People with short memories are calling this election the nastiest we have ever seen. Certainly it is hard to think of any precedent for the Dotcom rally in Christchurch with its mindless chant and arm thrusts, nor a "musical" contribution quite as obnoxious as a song put out this week.
Key has no need to say these things are helping him.
If this election is different from any before, the reason might be that politics has only just come of age on the internet. The internet permits words and songs to be published to a wide audience without the costs of printed or broadcast media and without the professional editing that those costs require. It means that unfair and outrageous material can more easily contaminate an election.
Politicians and journalists have been told they have to have an online presence these days if they are to reach the widest possible audience.
I'm not so sure. "Social media" is good for friends and family to keep in touch, not so good for politics.
When I look down the pipe I usually see composed work being decomposed by bile and bad language. It's a sewer. Nothing that happens down there seems to have much political impact unless the mainstream media picks it up.
Which they do, so it's easy to understand why every political leader these days wants press attaches to keep in touch with potential allies in the wildly partisan blogosphere.
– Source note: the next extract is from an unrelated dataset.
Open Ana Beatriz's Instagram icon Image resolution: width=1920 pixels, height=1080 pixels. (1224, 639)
But the risks are high, not only from what these characters publish but from invasions of private communications that the net cannot keep secure.
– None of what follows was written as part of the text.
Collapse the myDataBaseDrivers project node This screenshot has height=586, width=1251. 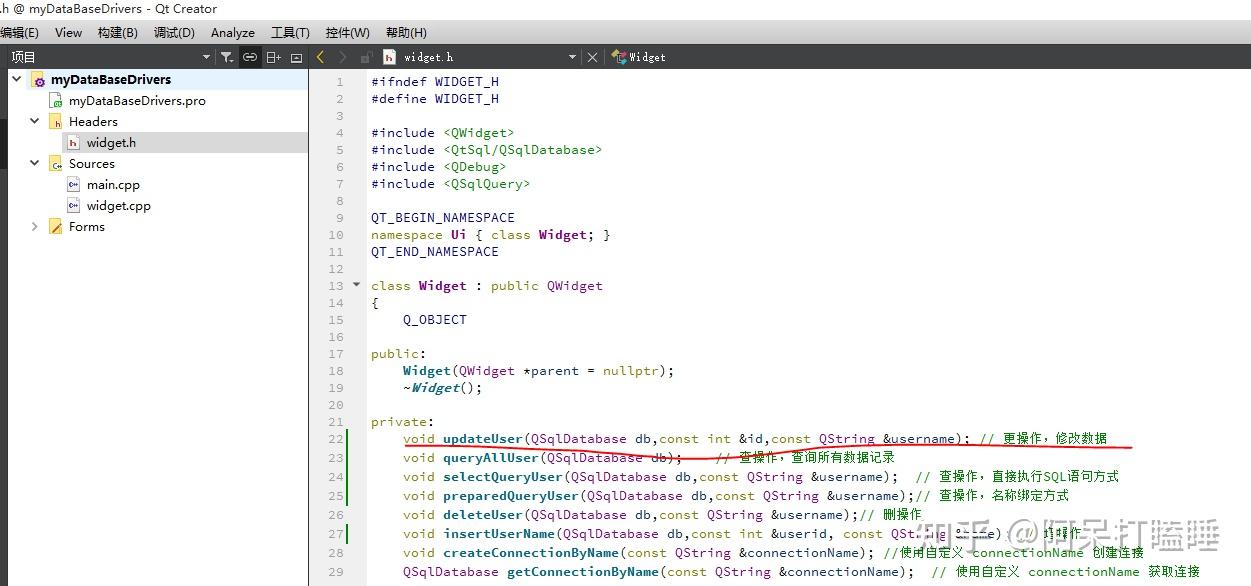coord(17,79)
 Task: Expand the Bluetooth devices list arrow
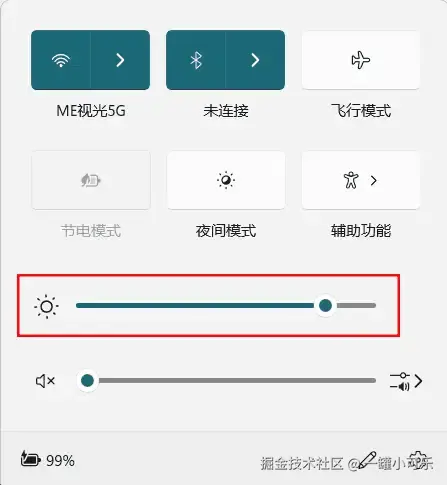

This election has shown how damaging those can be if they are taken out of their intended environment and published on television or a printed page.
Like a devilish chant or black rap humour, the email can be made into something more nasty than it probably was.
Take Kim Dotcom's admission on stage in Auckland last Sunday that he had once hacked Germany's credit rating software to hurt a Prime Minister he didn't like. "And you may have noticed, now there is another Prime Minister I don't like."
Consider what a writer like Nicky Hager could do with that statement if he wanted to make a compelling case that Dotcom was behind the hacking of Cameron Slater's email, as Slater claims. But I'm not inclined to believe it. Dotcom is a blowhard like Slater.
I believe Hager when he denies that Dotcom had any part in the crime that produced his book.
We keep hearing the hack has shown how Key's office used Whale Oil to dish dirt on his opponents but the only example given is a release of an SIS briefing note in 2011 that corrected Labour's then leader, Phil Goff, on a point of public interest.
The reports do not mention, and nor I suppose does the book, that at the time of the release, Key did not call Goff a liar.
He said, "Phil Goff is a busy man, I'm busy. People forget things. It happens."
Key cannot say that Hager's hacker is helping him but it has probably done greater damage to confidence in politics, especially among the young.
They need to remember that Hager is a relic of the Vietnam era. His attitudes, suspicions and paranoia have hardly changed since that time.
He has discovered one or two conversational indiscretions and built them into a portrayal of politics that is deeply, despicably wrong.